Charlie militera pour tenter d’améliorer le sort des Mizrahim qui le révolte. Il est membre du mouvement des « Panthères Noires » israélien qui, sur le modèle de son jumeau américain, combat pour la reconnaissance des droits d’une communauté opprimée. Moins violent que son homologue noir-américain, le mouvement exercera quand même une influence politique en Israël avant de sombrer dans l’oubli. Finalement, la famille décide de reprendre la route de l’exil, cette fois-ci vers… la France, à Arcueil en région parisienne. Michale a 7 ans. Elle fera plus tard des études de philosophie et d’anthropologie (sous la direction de Jean Rouch).
Le présent documentaire est mené sous la forme d’un road-movie suivant la route que refait Michale, avec sa propre fille de 6 ans, du Maroc à Israël puis Antony.
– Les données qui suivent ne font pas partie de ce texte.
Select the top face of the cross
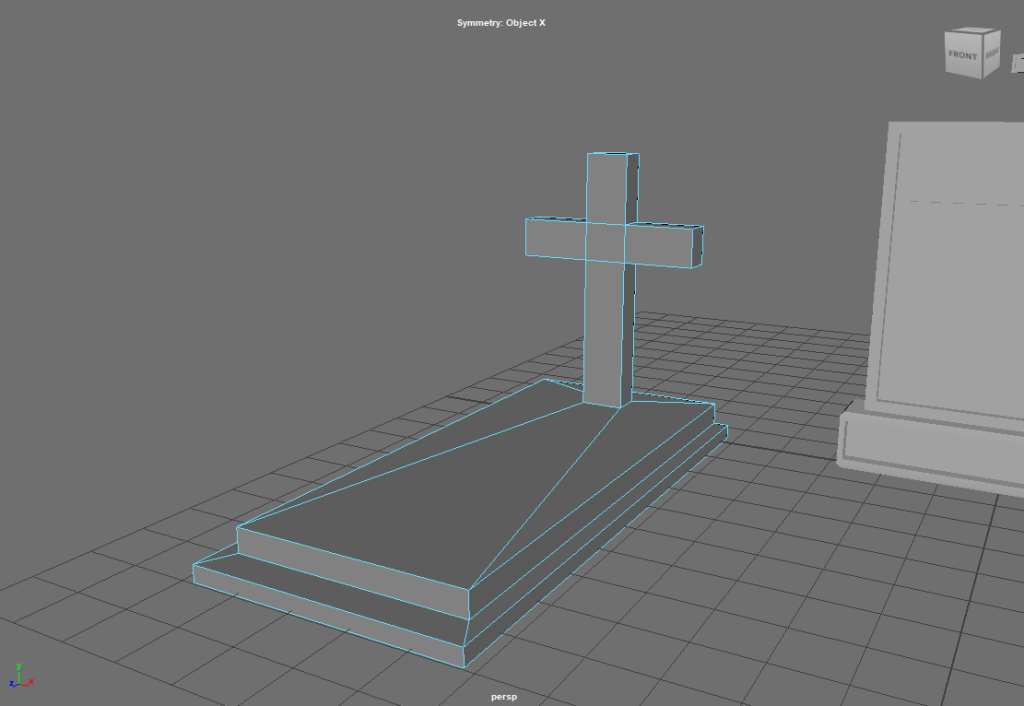Image resolution: width=1024 pixels, height=706 pixels. point(612,155)
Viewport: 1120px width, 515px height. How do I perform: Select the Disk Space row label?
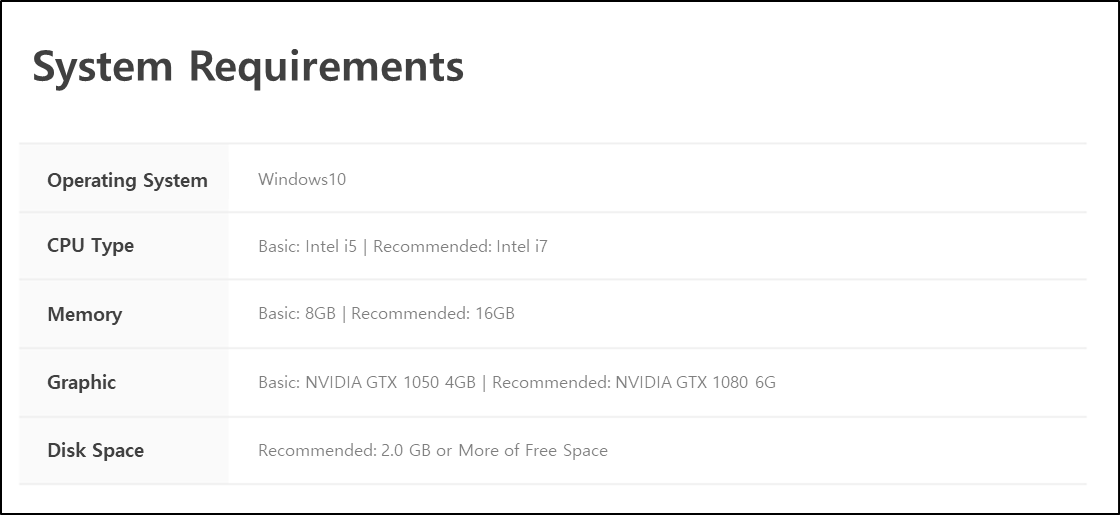96,451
Elle raconte ce périple en voix off, les espérances et désillusions de ceux qui l’ont suivi, de la génération de ses parents et des suivantes.
Il s’agit bien sûr d’exil, de tout quitter pour une nouvelle vie qui n’est que rarement à la hauteur des attentes qui ont provoqué la difficile décision du départ, tout laisser derrière soi sans beaucoup d’espoir de retour. Mais il y a aussi ce concept un peu fou de « terre promise » qui a fait advenir tant de déceptions. De la Bible à la vraie vie, le fossé est parfois infranchissable. Le film nous fait repasser dans les différentes villes où fut trimballée la famille Boganim et, à chaque étape, s’exprime le sentiment d’exclusion des Mizrahim par les Achkénazes. Le plus fascinant est de voir la similitude des modes de vie entre ces sépharades élevés avant leur émigration vers Israël, depuis des générations, en terre arabe, avec les arabes israéliens, eux-aussi citoyens de seconde zone. Ils parlent les mêmes langues (l’arabe et l’hébreu), partagent la même allure physique, les mêmes habitudes alimentaires, écoutent la même musique… Ils auraient pu réussir à s’entendre pour, peut-être, bâtir une terre de paix en Israël. Hélas, les dogmes religieux et les ambitions politiques ont empêché cette réconciliation qui semblait possible, voire naturelle.
Michale Boganim montre dans ce documentaire qu’il y a les rêves et puis il y a la « vraie vie » et celle-ci n’est que rarement à hauteur des premiers. Mais peut-être que seuls les rêves les plus fous poussent l’homme à se transcender avant, progressivement, de retomber dans une routine parfois mortifère ? La création d’Israël après la Shoah est à cet égard un modèle du genre !
A sa mort, Charlie sera enterré à Jérusalem qu’il visitait chaque année depuis Antony. Seule la mort lui a permis, peut-être, de se réconcilier avec la « terre promise » pour y vivre un exil apaisé et définitif. Le film lui est dédié.